A cruel e comovente tragédia, na sua adaptação à realidade social brasileira, aborda a realidade dos pobres do país, que para terem o direito de almejar algo mais na vida precisam se submeter à vontade dos mais abastados, muitas vezes traindo seus princípios e valores. A tragédia coloca foco principalmente no personagem de Joana, a mulher abandonada e vítima das circunstâncias, justamente a personagem vivida por Bibi Ferreira.
Uma outra questão nacional abordada em Gota d’água tem a ver com as mudanças ocorridas no Brasil dos últimos anos (estamos falando dos anos 1970), conforme levantado pelo dramaturgo Oduvaldo Vianna Filho, o Vianinha, no prefácio que ele escreve para a edição impressa do texto.
Ali ele aponta como o processo de industrialização no Brasil, levado à frente a partir do governo de Juscelino Kubitsheck, tratou de promover um processo de separação entre as classes sociais no país. Com a possibilidade de ter acesso a itens de consumo, como eletrodomésticos e automóveis, a classe média passou a se diferenciar das camadas mais baixas que continuaram desprovidas da possibilidade de adquirir bens materiais. Esse descompasso predispunha o Brasil a manter, e ainda com mais intensidade, as grandes discrepâncias sociais que já nos caracterizavam. A mobilidade social registrada por Jasão representa assim essa ascensão da classe média, esboçando-se uma situação em que sobra para os mais pobres (simbolizados por Joana) a tragédia social que os acomete historicamente no Brasil.
Toda a riqueza do espetáculo, capaz de estabelecer conexão entre a realidade social brasileira, as mudanças no padrão socioeconômico da população e o sofrimento humano, se depara ainda com a situação política do país, vivendo um regime militar e com uma censura que impede os artistas de se expressar.

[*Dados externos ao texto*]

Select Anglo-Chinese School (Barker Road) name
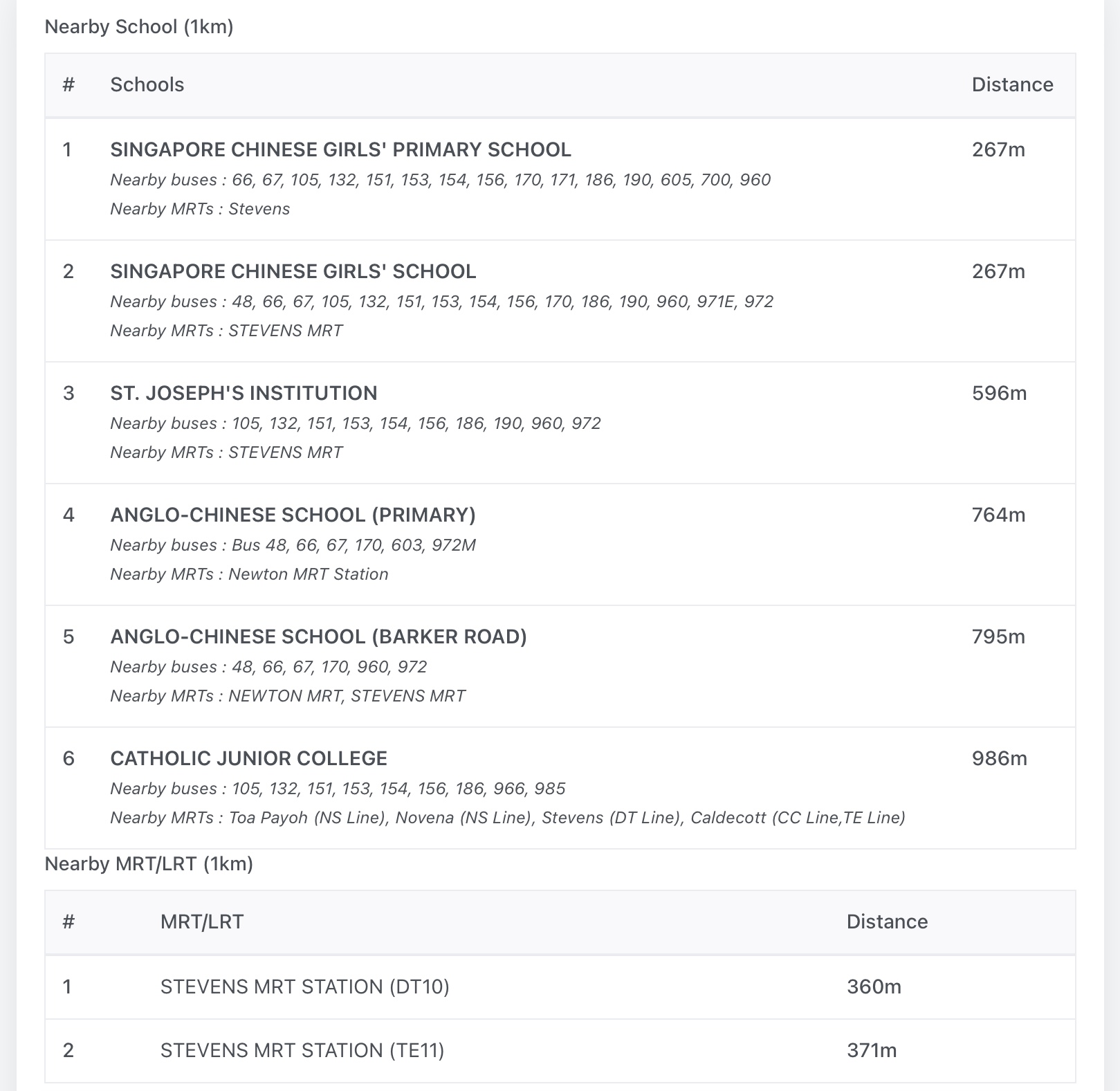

Nesse ponto, a gota d’água é o limite em que se encontra uma sociedade sufocada pela falta de liberdade política e pelos intermináveis problemas sociais que atingiam (e ainda atingem) a maior parte da população.

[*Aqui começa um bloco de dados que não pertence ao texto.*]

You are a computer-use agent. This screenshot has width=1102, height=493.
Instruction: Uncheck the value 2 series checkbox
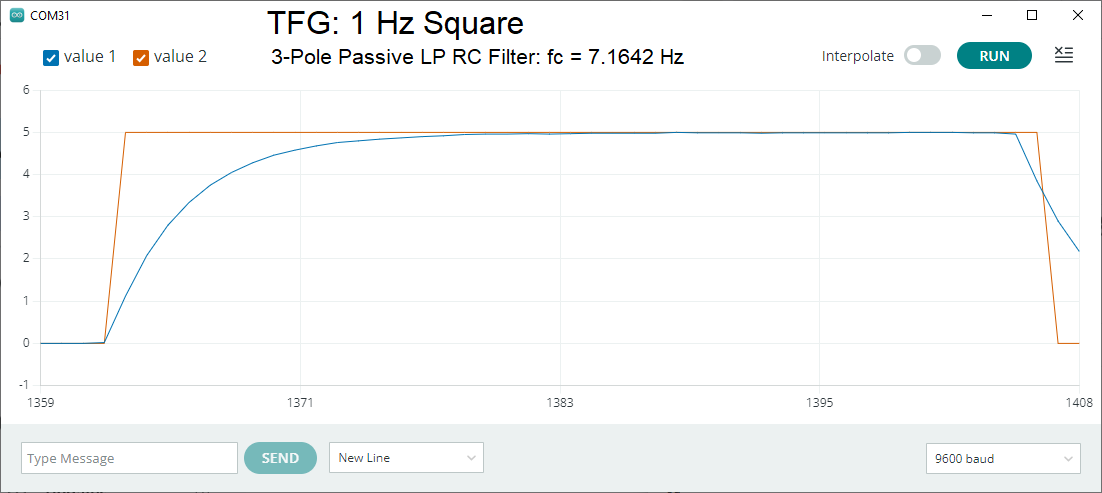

Só com essa pincelada pelo Brasil dos anos 1970 e pelo mundo da Antiguidade grega já nos é possível vislumbrar por que uma artista que sempre tinha em mente a busca da perfeição, como Bibi Ferreira, entendia esse trabalho como o mais importante de toda a história das nossas artes cênicas.
E assim voltamos à vida real e a suas tragédias sociais e humanas, tão dolorosas quanto evitáveis se tivéssemos a capacidade de atuar em nossas tarefas e demandas com o mesmo cuidado, a mesma valorização da excelência demonstrados pela nossa insubstituível dama do teatro. Que esse exemplo de Bibi Ferreira nos fique como seu maior legado, motivando ações sempre mais comprometidas com a qualidade e a perfeição, já que tudo que fazemos tem invariavelmente como finalidade a satisfação do outro.
Assim talvez possamos nos ver livres das tragédias que podemos evitar, já que as inevitáveis, como a perda de pessoas inspiradoras, estão na esfera do poder de decisão dos deuses, pra usar a lógica que predomina no teatro da Antiguidade.
Por Sandro Gomes | Professor, escritor, mestre em literatura brasileira e revisor da Revista Appai Educar.